Required actions:
1. Rewrite the part of the Yucatán travel-tip contest article that opens with the words containing "Uncrowded ruins, hidden" and closes with "a £200 hotel voucher.", swapping "voucher" out for "gift card".
2. Summarize the Yucatán travel-tip contest article in two sentences.

Selected excerpt:
-*-*-

Winner named in Yucatán travel-tip contest

Guardian reader John Clayton submitted the winning Yucatan travel tip: Jump into the Siete Bocas cenote. He also offered this photo.

Uncrowded ruins, hidden cenotes and authentic places to eat were among the Yucatán travel secrets shared in a Guardian contest.

The British newspaper awarded the winner, chosen by Tom Hall of Lonely Planet, a £200 hotel voucher. 

The winning tip? Jump into one of the “seven mouths.”

“Get up early and be the first to arrive at Siete Bocas ($15pp), one of the many underground lakes or cenotes in Yucatán,” wrote John Clayton, who also submitted the above photo (full story here). “These are off the tour-group trail, leaving you alone in the jungle to plunge through the limestone holes into the clear freshwater pools and the chance to take a slightly daunting but amazing underground swim. The best way to get there is to cycle the flat 10 miles from Puerto Morelos, the first town south of Cancún. Bikes and scooters can be rented in Puerto Morelos or Cancún (intercity buses carry bikes for a small fee).”

Among other reader tips from off the beaten path:

L’hotelito in Tulum. Photo: Facebook

“I’d recommend renting a bicycle in Tulum as the local cenotes, the beach and the town itself are set apart from one other.” —John Kennedy

“For a less touristic Mayan experience, head to the Ek Balam complex an hour north of Valladolid.” —jbridge90

“As spectacular as Chichen Itza is, you can’t avoid the crowds. Unlike Coba hidden in the jungle two to three hours on the bus from Cancún. There were only a handful of visitors the morning we went – it felt like a hidden treasure.” —swinny00

“Bacalar is known as the lagoon of seven colors and is absolutely breathtaking.” —Sexico Disco

“Though well located for a trip to Chichen Itza, Valladolid is a fab place in its own right. Its grid of pastel-colored houses reminded me of cobbled streets in Trinidad, Cuba.” —Fabia Lewis

“The ecological and archaeology park at Xcaret … seems expensive (£72 a day adult) but you can swim through the network of underground rivers, and watch dolphins in the lagoon. —Doug Bishop

Isla Holbox. Photo: Getty

“For a Mexican island adventure, swap Isla Mujeres for the quieter Isla Holbox … (a) sun-strewn island with abundant wildlife. —skwilkinson

“Don’t miss out on the free light and sound show at Chichen Itza. It isn’t well-advertised – you have to apply through the website for tickets but it runs every night and is the most breathtaking show. Try to time it when there’s a full moon rising. Unmissable!” —H Sullivan

“… During the day head to the beach near the ruins (in Tulum): it’s actually less touristy than the big resorts closer to the main road.” —Sonia Carrera

“Instead of the more direct route from Mérida to Mayapán, we took the scenic route heading south towards Muna and turning east at Abala. … We came upon X-kan cha a kan, a small village with a lovely old church and a fine well-maintained hacienda. We lingered here a while enjoying the quiet cool beneath the ceiba trees enjoying the magnificent hacienda with its unique clock tower. Then on to the stunning Mayapán a short drive further, which we had to ourselves.” —peter roth

“Playa del Carmen … is a really touristy spot but La Perla restaurant has an extraordinary, authentic Pixan menu and an array of mezcals unlike anything we’d ever seen anywhere else.” —steviezim

“In Mexico it is very difficult for a bar to have its own beer menu independent of the big conglomerates … but the Club de la Cerveza in Playa Del Carmen is a notable exception. It has carved out a niche serving Mexican craft beers thanks to a brave self-funding initiative by the owner Miquel. So head up 5th Ave and celebrate his courage with a artisanal IPA or stout.” —CTombu

Nichte-Ha in Celestún is recommended for its ceviche. Photo: Facebook

“Nicte Ha – a restaurant on Calle 10 in (Celestún) … served the best ceviche we had on our trip.”

-*-*-

(Pixel coordinate grounding data)
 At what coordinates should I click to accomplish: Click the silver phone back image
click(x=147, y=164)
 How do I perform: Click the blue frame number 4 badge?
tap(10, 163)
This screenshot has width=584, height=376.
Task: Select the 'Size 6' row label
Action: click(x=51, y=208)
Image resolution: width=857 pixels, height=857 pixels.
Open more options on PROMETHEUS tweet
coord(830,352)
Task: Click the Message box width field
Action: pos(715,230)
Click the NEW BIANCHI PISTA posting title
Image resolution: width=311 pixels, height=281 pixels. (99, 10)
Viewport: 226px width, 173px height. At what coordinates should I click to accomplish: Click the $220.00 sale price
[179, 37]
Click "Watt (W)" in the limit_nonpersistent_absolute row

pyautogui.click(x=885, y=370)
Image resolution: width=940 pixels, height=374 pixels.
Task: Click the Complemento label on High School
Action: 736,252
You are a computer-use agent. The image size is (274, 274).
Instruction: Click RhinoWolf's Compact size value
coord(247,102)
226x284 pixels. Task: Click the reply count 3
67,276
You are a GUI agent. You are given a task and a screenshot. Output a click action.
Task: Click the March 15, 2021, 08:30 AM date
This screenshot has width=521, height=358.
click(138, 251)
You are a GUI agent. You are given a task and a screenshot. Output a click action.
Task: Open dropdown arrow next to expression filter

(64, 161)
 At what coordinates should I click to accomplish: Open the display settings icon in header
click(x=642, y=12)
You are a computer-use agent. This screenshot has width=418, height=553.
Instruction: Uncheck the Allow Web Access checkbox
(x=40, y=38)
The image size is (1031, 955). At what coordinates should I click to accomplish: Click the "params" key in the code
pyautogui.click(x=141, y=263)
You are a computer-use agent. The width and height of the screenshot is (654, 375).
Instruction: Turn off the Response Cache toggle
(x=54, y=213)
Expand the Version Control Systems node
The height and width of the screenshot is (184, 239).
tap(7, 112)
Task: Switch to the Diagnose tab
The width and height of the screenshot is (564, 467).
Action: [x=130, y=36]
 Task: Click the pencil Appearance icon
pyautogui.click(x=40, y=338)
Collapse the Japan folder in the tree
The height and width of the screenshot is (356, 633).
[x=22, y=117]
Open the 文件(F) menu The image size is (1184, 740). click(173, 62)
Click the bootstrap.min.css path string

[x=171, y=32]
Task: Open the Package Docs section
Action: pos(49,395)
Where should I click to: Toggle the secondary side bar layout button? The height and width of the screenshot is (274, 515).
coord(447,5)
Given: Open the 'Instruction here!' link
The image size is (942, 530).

-*-*-

Outputs by task:
1.
Uncrowded ruins, hidden cenotes and authentic places to eat were among the Yucatán travel secrets shared in a Guardian contest.

The British newspaper awarded the winner, chosen by Tom Hall of Lonely Planet, a £200 hotel gift card.

2. A Guardian contest collected readers' Yucatán travel secrets, and Tom Hall of Lonely Planet picked John Clayton as the winner of a £200 hotel voucher for his tip to arrive early and swim at the Siete Bocas cenote. Other reader tips pointed to less crowded ruins such as Ek Balam, Coba and Mayapán, to places like Bacalar, Valladolid and Isla Holbox, and to restaurants and bars in Playa del Carmen and Celestún.